De esa manera, no hay forma de llevar a cabo ningún plan ni de cumplir un programa electoral. Se prorrogan presupuestos y se apoltrona la obra pública. Lo vimos con el primer gobierno minoritario de Sánchez, y por desgracia lo seguimos contemplando en el segundo y tercero, estos de coalición, en los que metió a la oposición en el gabinete, al enemigo ideológico en el consejo de ministros. De lo que ya no se acuerdan tantos españoles es de la primera tentativa de llegar al poder del actual presidente, cuando lo intentó con el apoyo de Ciudadanos y los canarios. Fue la primera investidura fallida en segunda ronda de nuestra democracia, ocurrió hace diez años, en 2016, y de ella se extrajo la lección de que los acuerdos futuros serían siempre con los perfiles ideológicos situados a la izquierda del socialismo. Desde entonces, se timonea el país sin presupuestos, con acuerdos puntuales en asuntos de común interés con formaciones incluso de declarada vocación anticonstitucional.

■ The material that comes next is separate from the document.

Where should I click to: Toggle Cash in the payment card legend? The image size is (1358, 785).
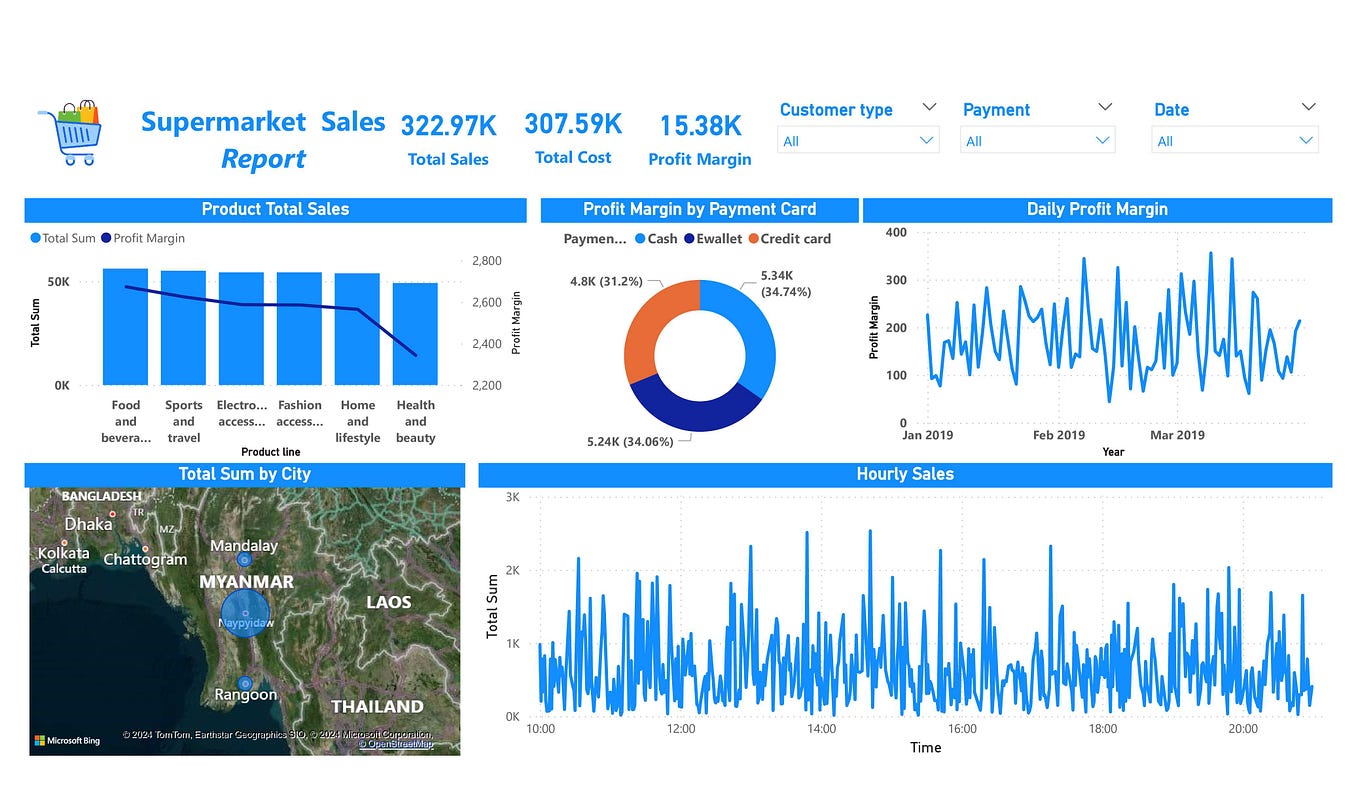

La incapacidad para departir con la totalidad del espectro democrático de un político que es heredero directo de aquel que enarbolaba el diálogo como bandera, a uno casi es lo que más le ha sorprendido de Sánchez como presidente. Digo casi porque ha protagonizado al menos otros dos momentos memorables: el «sincorbatismo energético» y los «moscosos de tribulación» que se cogió para meditar sobre su futuro. Desde luego esa absoluta falta de cintura es lo más relevante en el plano político, esa total ausencia de mano izquierda, esa falta de política en un político.